══ Exercise data
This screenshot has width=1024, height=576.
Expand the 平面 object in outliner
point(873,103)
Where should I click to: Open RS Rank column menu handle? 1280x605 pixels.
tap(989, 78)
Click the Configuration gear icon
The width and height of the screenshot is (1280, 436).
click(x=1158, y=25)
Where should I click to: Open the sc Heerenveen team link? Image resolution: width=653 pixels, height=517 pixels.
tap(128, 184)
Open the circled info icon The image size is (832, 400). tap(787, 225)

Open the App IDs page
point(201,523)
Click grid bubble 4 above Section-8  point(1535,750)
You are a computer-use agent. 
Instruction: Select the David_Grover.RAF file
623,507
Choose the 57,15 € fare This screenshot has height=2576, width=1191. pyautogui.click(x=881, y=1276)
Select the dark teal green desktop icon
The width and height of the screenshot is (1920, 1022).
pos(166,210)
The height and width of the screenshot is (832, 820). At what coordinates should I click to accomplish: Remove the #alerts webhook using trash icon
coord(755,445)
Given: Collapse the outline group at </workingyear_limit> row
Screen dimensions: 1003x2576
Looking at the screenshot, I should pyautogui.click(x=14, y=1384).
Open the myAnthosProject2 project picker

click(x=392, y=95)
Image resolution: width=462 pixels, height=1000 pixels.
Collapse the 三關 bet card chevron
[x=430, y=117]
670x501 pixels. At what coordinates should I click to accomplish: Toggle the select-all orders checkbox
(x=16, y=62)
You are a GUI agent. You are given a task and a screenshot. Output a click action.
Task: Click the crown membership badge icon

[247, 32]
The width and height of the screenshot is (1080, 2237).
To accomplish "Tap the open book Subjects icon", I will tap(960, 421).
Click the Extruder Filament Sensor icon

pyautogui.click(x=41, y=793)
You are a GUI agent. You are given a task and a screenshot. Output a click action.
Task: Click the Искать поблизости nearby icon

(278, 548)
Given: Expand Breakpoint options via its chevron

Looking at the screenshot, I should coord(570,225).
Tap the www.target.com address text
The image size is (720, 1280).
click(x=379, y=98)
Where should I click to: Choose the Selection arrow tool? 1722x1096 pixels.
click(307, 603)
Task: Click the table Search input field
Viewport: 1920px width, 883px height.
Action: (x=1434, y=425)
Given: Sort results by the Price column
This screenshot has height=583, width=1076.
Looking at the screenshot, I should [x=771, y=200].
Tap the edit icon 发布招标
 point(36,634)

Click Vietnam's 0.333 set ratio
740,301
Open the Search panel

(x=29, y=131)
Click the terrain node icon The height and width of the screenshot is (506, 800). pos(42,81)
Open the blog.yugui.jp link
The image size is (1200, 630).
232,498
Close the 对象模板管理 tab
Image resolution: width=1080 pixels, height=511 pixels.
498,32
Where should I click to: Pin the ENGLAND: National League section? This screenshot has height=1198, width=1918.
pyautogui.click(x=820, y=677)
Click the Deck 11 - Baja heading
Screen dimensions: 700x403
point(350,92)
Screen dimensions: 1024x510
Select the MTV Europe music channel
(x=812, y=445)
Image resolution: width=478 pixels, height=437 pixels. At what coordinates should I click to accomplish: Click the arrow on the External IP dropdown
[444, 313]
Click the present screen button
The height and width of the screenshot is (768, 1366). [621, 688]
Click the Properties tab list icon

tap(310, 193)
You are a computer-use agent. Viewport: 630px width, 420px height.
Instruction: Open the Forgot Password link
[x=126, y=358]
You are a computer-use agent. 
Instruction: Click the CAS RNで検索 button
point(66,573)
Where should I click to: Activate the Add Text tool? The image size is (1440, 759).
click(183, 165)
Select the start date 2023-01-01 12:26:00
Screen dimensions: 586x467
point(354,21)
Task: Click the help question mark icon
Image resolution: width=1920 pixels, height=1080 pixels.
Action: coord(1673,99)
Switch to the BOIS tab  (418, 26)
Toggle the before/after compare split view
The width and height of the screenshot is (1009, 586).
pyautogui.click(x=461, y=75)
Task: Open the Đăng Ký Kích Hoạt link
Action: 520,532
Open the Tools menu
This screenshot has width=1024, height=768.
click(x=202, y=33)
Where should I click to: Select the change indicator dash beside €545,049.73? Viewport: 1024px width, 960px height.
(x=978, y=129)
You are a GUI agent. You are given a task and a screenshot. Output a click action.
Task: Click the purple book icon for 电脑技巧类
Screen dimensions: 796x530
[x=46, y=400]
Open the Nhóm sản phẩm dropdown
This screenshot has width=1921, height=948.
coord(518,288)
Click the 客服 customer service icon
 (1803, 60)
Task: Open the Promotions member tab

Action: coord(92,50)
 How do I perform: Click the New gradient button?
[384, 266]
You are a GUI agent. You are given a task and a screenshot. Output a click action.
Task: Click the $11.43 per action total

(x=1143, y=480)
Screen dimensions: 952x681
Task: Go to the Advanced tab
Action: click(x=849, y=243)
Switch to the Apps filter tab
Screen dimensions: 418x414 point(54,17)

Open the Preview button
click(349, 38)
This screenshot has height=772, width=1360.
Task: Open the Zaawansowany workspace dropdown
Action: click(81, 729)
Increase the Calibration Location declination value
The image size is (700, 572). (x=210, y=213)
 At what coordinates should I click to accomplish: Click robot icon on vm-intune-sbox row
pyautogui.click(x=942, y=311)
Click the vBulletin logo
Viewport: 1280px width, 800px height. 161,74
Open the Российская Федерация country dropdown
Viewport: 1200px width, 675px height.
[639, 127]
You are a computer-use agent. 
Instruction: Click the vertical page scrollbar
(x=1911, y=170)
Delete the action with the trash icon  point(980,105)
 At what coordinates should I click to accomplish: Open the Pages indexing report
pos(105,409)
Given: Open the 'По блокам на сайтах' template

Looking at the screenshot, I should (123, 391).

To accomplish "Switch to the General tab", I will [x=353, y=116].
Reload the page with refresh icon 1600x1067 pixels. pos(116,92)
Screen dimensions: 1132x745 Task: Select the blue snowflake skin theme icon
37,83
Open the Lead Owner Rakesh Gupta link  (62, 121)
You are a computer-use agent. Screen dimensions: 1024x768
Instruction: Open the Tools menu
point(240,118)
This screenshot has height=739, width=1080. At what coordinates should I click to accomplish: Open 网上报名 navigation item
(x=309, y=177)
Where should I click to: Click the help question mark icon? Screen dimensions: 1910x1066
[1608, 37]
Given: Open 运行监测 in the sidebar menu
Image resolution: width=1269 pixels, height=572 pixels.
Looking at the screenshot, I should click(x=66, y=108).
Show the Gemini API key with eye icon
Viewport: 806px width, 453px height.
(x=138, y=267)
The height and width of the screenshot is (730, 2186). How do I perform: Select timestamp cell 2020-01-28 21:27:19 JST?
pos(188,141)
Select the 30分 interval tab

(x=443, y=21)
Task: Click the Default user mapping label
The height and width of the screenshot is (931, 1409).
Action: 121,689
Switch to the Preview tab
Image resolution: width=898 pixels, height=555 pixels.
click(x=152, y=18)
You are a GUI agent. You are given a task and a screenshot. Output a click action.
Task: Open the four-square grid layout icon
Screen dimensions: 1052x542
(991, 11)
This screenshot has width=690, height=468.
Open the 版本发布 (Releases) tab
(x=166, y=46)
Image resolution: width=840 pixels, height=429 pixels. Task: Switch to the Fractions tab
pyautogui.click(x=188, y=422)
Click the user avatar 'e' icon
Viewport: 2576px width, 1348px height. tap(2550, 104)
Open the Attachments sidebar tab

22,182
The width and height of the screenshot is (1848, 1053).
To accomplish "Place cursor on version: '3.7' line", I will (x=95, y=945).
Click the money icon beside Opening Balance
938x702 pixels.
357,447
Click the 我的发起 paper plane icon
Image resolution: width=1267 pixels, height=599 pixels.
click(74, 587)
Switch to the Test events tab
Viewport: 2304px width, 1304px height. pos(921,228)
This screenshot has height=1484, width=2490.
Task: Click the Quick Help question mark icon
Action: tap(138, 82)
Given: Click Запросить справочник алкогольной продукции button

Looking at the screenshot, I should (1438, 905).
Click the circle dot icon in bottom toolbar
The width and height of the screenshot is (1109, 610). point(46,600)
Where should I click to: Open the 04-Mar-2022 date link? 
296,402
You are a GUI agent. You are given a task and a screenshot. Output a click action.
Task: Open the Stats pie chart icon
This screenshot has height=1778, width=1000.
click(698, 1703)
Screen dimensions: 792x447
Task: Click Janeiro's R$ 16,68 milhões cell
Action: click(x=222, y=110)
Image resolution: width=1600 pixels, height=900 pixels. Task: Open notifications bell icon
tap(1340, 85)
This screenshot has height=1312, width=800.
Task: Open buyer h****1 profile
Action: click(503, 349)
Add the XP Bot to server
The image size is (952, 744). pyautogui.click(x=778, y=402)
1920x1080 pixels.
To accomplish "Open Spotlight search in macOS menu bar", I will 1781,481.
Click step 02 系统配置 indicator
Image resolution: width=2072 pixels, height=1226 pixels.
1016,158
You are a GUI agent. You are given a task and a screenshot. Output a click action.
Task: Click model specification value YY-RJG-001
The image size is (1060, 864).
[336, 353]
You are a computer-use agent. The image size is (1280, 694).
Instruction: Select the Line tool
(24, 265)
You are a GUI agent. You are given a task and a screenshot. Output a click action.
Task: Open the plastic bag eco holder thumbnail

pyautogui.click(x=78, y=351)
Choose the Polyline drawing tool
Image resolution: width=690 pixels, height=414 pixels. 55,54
════
* What the task asks: Can you reproduce the part of the items that opens with the line containing "Choose the 57,15" and closes with the line containing "pyautogui.click(x=41, y=793)", swapping "chevron" for "arrow" and leaving everything else unchanged?

* Result of the exercise:
Choose the 57,15 € fare This screenshot has height=2576, width=1191. pyautogui.click(x=881, y=1276)
Select the dark teal green desktop icon
The width and height of the screenshot is (1920, 1022).
pos(166,210)
The height and width of the screenshot is (832, 820). At what coordinates should I click to accomplish: Remove the #alerts webhook using trash icon
coord(755,445)
Given: Collapse the outline group at </workingyear_limit> row
Screen dimensions: 1003x2576
Looking at the screenshot, I should pyautogui.click(x=14, y=1384).
Open the myAnthosProject2 project picker

click(x=392, y=95)
Image resolution: width=462 pixels, height=1000 pixels.
Collapse the 三關 bet card arrow
[x=430, y=117]
670x501 pixels. At what coordinates should I click to accomplish: Toggle the select-all orders checkbox
(x=16, y=62)
You are a GUI agent. You are given a task and a screenshot. Output a click action.
Task: Click the crown membership badge icon

[247, 32]
The width and height of the screenshot is (1080, 2237).
To accomplish "Tap the open book Subjects icon", I will tap(960, 421).
Click the Extruder Filament Sensor icon

pyautogui.click(x=41, y=793)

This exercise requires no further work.